> **Available data**
════
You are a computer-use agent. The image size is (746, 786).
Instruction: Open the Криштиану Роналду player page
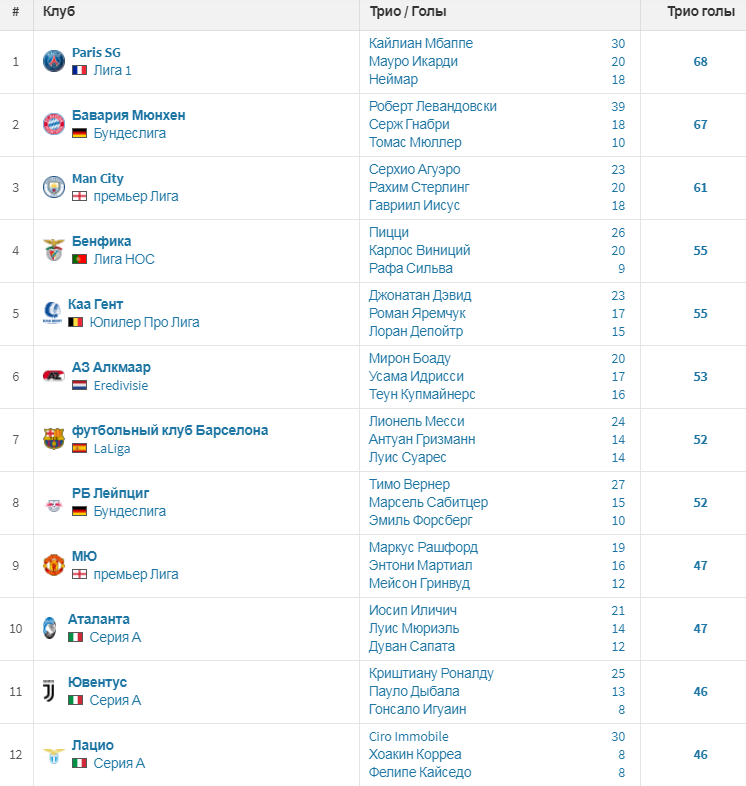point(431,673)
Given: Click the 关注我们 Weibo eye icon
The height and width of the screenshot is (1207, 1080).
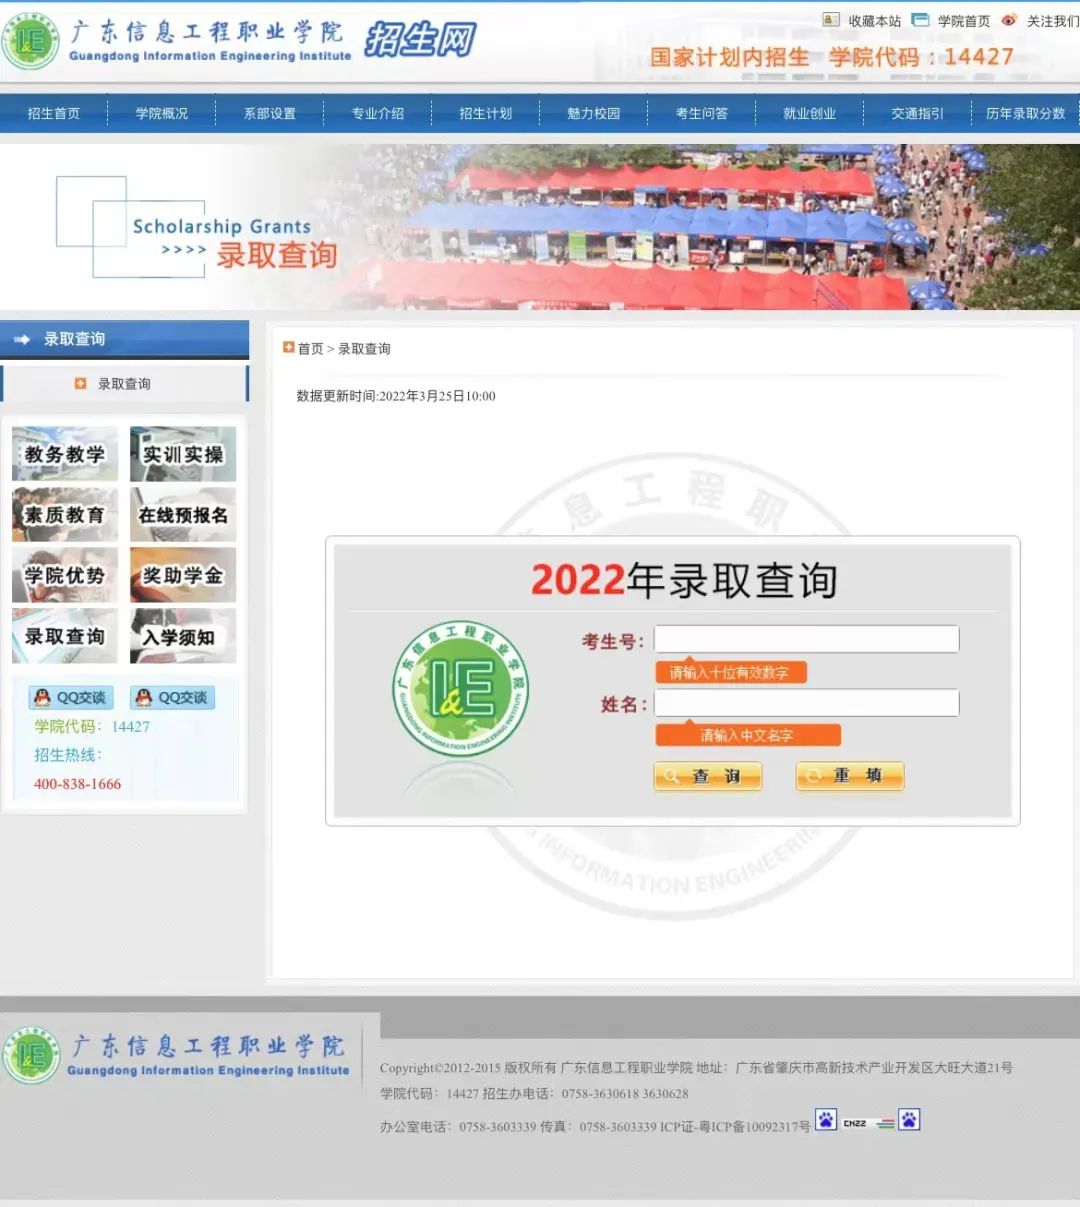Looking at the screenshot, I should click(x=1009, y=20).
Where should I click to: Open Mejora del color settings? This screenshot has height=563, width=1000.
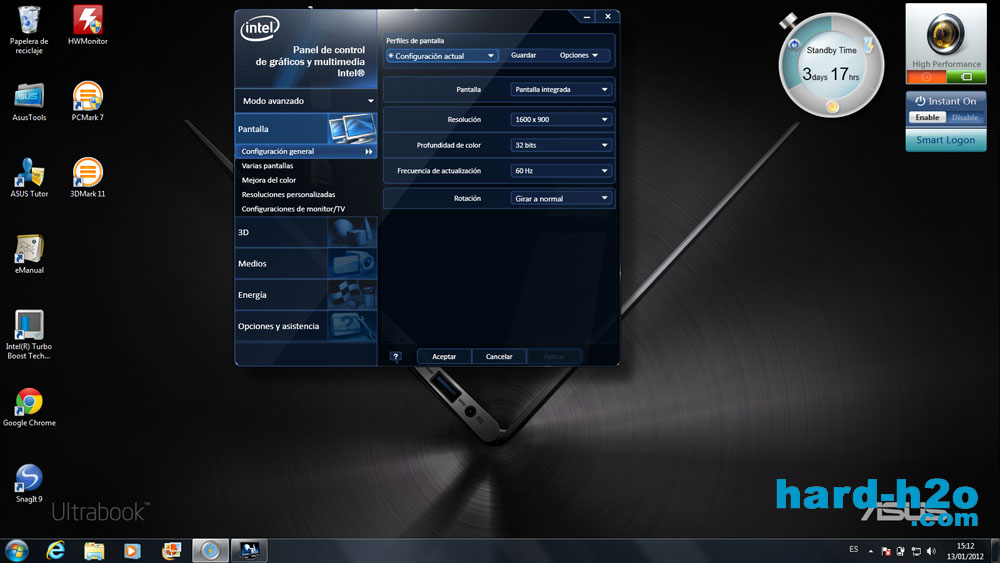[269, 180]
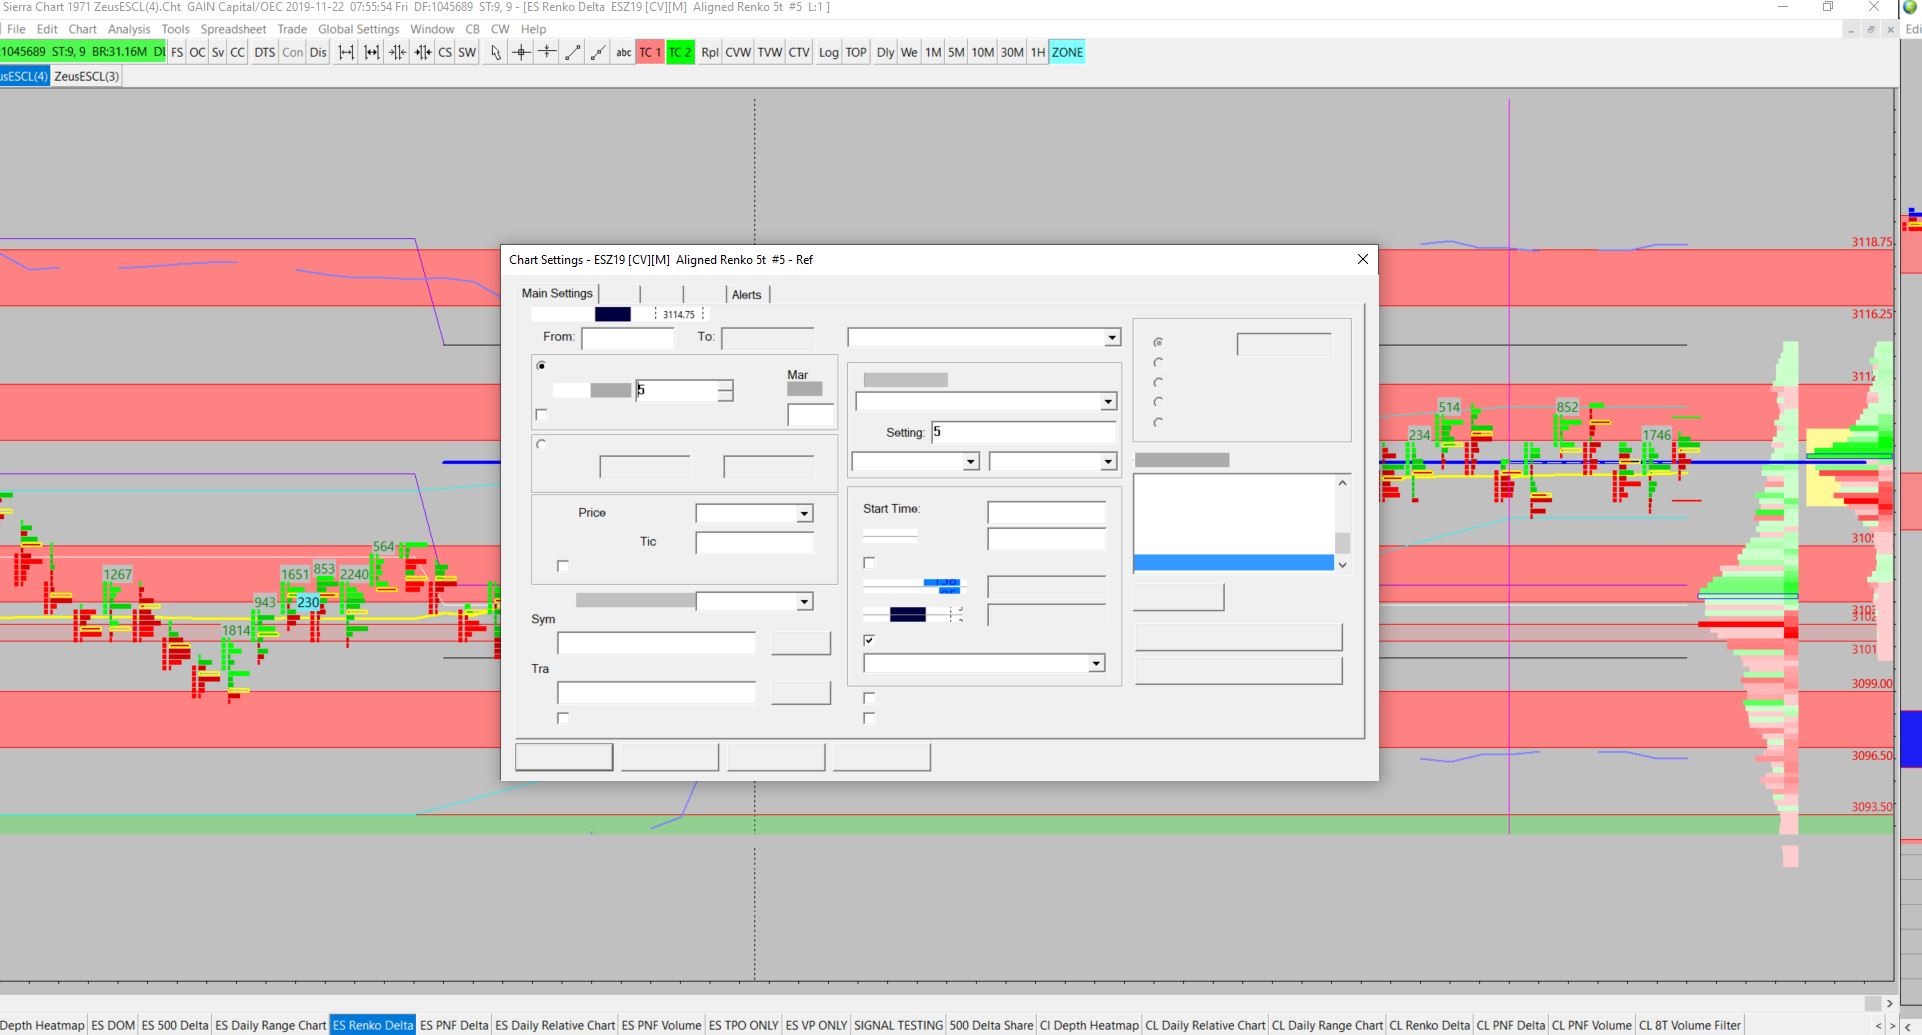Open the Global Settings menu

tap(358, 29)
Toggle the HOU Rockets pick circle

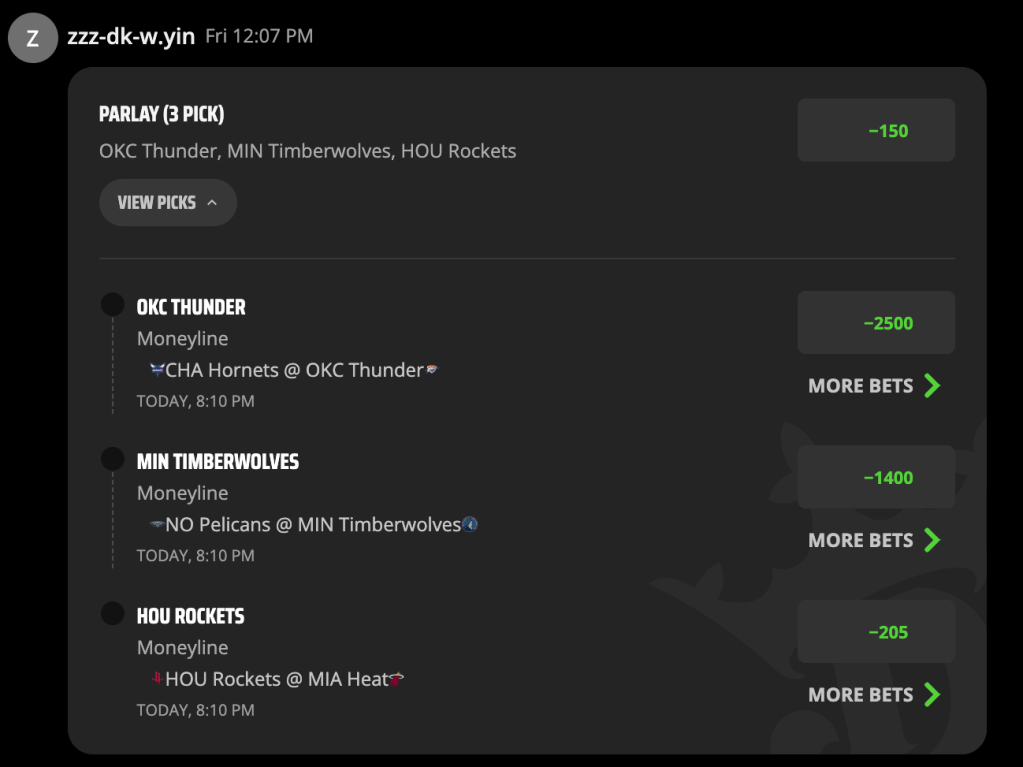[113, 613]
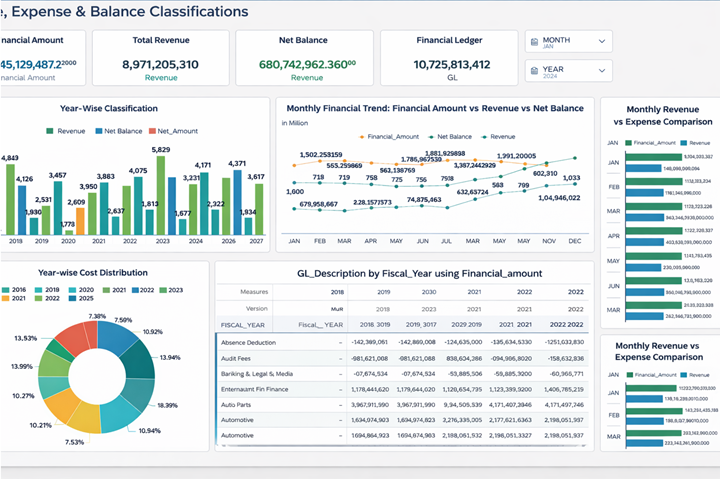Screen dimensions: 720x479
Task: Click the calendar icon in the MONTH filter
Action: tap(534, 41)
════
Nothing but the lines from the one that contains "Instruction: Open the" through the last line of the material should be written out, exactly. Omit pictures.

> **Answer to the exercise**
Instruction: Open the Криштиану Роналду player page
point(431,673)
Given: Click the 关注我们 Weibo eye icon
The height and width of the screenshot is (1207, 1080).
Looking at the screenshot, I should click(x=1009, y=20).
Where should I click to: Open Mejora del color settings? This screenshot has height=563, width=1000.
[269, 180]
Open the Global Settings menu

tap(358, 29)
Toggle the HOU Rockets pick circle

[113, 613]
Screen dimensions: 720x479
Task: Click the calendar icon in the MONTH filter
Action: tap(534, 41)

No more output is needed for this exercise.